#### [What is being asked]
Starting with the line containing "[Avvocato Maria La" and going on through the line containing "[Avvocato Chiara Barabaschi, Ordine", return the lines of the data below exactly, and only those.

====

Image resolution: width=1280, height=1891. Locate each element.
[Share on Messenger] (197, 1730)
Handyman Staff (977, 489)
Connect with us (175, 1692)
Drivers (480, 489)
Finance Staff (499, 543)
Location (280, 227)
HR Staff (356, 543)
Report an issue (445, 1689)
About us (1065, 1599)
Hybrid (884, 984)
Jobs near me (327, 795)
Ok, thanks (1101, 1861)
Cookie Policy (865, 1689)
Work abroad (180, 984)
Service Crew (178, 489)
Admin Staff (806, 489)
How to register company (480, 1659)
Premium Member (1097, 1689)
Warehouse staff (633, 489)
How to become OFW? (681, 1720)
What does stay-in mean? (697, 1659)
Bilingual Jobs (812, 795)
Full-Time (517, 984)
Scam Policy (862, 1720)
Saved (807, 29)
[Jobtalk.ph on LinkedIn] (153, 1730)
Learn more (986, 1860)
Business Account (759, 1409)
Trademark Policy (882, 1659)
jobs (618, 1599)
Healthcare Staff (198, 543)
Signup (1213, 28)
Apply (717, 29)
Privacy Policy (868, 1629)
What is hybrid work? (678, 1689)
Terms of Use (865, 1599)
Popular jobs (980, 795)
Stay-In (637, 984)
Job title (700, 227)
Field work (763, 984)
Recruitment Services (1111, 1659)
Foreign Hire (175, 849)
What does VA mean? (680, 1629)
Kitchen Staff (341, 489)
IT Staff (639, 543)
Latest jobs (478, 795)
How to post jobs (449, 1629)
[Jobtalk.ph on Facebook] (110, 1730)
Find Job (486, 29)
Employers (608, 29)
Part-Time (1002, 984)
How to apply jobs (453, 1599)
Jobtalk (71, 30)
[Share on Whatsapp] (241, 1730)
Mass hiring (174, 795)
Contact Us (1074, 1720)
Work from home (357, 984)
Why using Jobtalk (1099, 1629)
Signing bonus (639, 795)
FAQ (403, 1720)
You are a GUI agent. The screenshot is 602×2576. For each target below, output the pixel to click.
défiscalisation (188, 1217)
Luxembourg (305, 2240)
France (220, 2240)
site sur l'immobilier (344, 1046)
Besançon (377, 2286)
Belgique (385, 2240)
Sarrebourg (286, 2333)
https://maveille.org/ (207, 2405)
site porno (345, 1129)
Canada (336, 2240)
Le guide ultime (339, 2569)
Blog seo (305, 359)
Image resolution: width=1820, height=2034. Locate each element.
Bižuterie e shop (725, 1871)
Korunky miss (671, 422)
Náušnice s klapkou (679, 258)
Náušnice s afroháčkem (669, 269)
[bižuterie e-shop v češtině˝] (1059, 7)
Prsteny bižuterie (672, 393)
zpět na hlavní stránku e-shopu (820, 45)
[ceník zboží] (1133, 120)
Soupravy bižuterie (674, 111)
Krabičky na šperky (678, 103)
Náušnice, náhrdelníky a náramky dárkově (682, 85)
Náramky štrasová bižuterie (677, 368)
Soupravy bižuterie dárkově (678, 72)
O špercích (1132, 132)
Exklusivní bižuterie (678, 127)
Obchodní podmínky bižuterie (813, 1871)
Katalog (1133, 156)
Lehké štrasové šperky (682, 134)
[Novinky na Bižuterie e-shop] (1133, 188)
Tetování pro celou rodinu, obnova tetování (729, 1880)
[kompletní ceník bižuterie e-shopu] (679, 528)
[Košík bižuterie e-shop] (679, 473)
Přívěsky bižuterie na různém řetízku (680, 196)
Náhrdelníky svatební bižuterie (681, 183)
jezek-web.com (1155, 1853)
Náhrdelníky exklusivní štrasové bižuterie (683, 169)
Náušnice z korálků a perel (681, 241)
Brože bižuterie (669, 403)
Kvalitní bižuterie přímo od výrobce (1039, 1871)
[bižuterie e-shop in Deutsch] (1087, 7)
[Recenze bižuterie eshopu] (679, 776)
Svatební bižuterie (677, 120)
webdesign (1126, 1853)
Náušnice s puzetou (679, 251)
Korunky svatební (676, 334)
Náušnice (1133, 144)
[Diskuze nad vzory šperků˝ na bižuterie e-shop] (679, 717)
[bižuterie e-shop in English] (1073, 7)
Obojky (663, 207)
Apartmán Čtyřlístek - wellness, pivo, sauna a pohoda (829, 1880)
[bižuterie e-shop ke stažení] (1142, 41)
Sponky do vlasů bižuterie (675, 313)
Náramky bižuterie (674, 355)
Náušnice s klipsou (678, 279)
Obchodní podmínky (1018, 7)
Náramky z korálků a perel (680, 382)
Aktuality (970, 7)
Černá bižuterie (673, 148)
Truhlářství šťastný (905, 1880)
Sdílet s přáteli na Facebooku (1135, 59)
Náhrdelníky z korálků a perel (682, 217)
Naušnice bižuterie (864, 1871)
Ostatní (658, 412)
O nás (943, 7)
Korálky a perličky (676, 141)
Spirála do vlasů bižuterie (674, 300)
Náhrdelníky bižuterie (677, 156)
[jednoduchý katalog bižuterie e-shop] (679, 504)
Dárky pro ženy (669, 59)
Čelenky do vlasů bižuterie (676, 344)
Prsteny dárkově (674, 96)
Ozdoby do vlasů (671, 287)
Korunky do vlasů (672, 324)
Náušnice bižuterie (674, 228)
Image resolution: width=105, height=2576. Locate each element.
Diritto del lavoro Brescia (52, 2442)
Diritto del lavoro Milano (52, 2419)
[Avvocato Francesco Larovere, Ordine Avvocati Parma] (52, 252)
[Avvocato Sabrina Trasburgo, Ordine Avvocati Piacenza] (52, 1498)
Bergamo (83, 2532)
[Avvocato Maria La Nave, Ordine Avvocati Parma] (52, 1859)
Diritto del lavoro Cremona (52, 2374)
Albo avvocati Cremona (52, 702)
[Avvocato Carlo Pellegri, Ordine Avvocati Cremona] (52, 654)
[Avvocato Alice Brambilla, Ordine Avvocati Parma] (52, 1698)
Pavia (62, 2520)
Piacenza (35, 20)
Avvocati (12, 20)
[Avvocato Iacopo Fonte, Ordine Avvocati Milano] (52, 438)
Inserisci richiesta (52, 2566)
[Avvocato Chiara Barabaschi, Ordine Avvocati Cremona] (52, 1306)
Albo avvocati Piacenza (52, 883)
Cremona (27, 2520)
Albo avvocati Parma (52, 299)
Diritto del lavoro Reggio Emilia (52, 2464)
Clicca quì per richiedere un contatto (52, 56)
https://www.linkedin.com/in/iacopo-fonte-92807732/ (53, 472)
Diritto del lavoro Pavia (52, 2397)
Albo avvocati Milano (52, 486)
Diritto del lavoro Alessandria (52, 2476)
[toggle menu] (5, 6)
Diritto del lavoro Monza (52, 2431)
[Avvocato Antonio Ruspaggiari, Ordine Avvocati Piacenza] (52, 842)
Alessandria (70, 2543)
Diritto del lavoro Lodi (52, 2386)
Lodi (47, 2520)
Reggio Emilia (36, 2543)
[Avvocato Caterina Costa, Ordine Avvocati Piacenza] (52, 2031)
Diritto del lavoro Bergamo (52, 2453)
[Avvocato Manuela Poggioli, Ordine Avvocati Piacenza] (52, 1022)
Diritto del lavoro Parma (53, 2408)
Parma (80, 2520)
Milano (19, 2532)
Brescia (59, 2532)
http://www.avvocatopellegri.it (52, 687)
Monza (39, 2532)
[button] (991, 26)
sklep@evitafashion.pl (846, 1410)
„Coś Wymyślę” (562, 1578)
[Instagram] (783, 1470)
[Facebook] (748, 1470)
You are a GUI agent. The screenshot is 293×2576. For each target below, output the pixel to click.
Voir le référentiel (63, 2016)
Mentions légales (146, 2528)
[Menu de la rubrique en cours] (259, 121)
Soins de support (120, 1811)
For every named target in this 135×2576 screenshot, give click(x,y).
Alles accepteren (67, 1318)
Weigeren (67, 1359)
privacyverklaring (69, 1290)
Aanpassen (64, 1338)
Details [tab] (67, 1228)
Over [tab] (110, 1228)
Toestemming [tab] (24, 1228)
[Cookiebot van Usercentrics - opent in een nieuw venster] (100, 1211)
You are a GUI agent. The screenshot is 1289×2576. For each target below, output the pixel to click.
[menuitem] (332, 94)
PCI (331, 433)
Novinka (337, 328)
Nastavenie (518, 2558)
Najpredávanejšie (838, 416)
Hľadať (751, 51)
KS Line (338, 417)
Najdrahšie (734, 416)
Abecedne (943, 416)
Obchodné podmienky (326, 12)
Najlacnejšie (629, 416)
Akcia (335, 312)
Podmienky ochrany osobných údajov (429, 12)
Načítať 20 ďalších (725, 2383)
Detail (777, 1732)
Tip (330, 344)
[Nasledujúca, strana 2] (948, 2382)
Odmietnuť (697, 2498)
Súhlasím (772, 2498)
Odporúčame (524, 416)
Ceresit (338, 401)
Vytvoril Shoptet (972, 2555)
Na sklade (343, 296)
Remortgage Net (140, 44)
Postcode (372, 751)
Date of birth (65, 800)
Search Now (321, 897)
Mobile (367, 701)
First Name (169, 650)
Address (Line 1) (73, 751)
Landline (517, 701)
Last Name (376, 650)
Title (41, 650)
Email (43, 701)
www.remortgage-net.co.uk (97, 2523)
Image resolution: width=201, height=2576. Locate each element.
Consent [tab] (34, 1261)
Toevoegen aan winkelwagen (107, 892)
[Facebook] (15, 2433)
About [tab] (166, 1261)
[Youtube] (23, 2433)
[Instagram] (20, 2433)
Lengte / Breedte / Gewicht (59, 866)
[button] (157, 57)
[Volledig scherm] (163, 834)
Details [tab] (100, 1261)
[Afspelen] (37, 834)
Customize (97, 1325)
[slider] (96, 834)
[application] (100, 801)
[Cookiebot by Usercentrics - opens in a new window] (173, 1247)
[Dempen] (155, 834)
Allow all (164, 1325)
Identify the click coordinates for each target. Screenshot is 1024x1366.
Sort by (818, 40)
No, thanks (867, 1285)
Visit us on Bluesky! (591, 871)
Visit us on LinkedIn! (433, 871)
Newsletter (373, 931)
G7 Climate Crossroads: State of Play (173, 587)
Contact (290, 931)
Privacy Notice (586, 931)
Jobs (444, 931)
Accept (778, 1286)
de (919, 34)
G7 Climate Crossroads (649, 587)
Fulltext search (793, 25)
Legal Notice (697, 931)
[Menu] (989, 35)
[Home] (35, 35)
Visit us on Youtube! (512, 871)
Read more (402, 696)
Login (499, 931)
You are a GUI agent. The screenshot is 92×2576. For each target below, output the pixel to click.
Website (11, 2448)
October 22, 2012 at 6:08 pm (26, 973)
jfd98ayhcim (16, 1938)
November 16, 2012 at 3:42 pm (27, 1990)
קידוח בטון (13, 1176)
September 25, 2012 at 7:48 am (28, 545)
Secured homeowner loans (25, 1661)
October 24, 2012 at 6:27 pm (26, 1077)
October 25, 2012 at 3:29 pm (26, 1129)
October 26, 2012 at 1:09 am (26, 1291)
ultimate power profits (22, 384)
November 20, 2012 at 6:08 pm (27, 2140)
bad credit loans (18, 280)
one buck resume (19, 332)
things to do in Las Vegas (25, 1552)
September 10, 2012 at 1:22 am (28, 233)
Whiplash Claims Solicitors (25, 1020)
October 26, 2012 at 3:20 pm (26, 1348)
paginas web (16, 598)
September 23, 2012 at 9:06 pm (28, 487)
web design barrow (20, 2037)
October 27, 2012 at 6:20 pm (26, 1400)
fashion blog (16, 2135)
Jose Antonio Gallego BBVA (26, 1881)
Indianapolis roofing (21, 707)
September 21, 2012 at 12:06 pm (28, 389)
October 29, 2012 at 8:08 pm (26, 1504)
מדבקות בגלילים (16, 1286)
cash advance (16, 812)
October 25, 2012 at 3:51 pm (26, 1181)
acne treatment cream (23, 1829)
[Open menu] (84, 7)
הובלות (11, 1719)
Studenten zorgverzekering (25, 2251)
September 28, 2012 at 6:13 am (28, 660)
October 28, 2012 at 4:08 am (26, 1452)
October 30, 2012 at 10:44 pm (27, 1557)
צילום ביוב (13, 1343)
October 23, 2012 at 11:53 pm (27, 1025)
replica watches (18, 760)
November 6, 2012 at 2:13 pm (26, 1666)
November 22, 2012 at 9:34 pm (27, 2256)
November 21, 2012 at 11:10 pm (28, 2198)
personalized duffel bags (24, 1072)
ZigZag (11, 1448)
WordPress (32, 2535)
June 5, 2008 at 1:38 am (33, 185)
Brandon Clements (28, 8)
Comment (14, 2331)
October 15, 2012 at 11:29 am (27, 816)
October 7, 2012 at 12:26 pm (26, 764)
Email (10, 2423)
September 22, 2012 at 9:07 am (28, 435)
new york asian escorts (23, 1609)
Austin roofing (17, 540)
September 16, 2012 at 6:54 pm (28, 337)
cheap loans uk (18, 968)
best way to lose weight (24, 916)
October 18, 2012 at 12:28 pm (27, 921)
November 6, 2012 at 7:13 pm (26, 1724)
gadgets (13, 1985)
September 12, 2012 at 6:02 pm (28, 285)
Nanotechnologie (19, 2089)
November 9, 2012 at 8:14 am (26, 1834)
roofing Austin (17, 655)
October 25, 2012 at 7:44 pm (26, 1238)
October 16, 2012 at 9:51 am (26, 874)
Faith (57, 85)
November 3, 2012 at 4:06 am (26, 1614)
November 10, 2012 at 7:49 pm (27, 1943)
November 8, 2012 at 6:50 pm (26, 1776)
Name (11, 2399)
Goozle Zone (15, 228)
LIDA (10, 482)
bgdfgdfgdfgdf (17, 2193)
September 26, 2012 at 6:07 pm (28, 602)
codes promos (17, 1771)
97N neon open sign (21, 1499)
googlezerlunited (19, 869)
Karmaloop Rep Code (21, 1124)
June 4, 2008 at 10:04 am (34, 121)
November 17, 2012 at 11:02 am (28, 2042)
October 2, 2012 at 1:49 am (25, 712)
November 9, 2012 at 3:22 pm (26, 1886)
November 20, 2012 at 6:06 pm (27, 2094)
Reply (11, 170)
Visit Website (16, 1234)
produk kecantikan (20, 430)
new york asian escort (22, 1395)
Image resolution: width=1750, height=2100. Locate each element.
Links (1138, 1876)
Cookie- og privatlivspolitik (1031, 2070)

====

#### [Written solution]
[Avvocato Maria La Nave, Ordine Avvocati Parma] (52, 1859)
Diritto del lavoro Cremona (52, 2374)
Albo avvocati Cremona (52, 702)
[Avvocato Carlo Pellegri, Ordine Avvocati Cremona] (52, 654)
[Avvocato Alice Brambilla, Ordine Avvocati Parma] (52, 1698)
Pavia (62, 2520)
Piacenza (35, 20)
Avvocati (12, 20)
[Avvocato Iacopo Fonte, Ordine Avvocati Milano] (52, 438)
Inserisci richiesta (52, 2566)
[Avvocato Chiara Barabaschi, Ordine Avvocati Cremona] (52, 1306)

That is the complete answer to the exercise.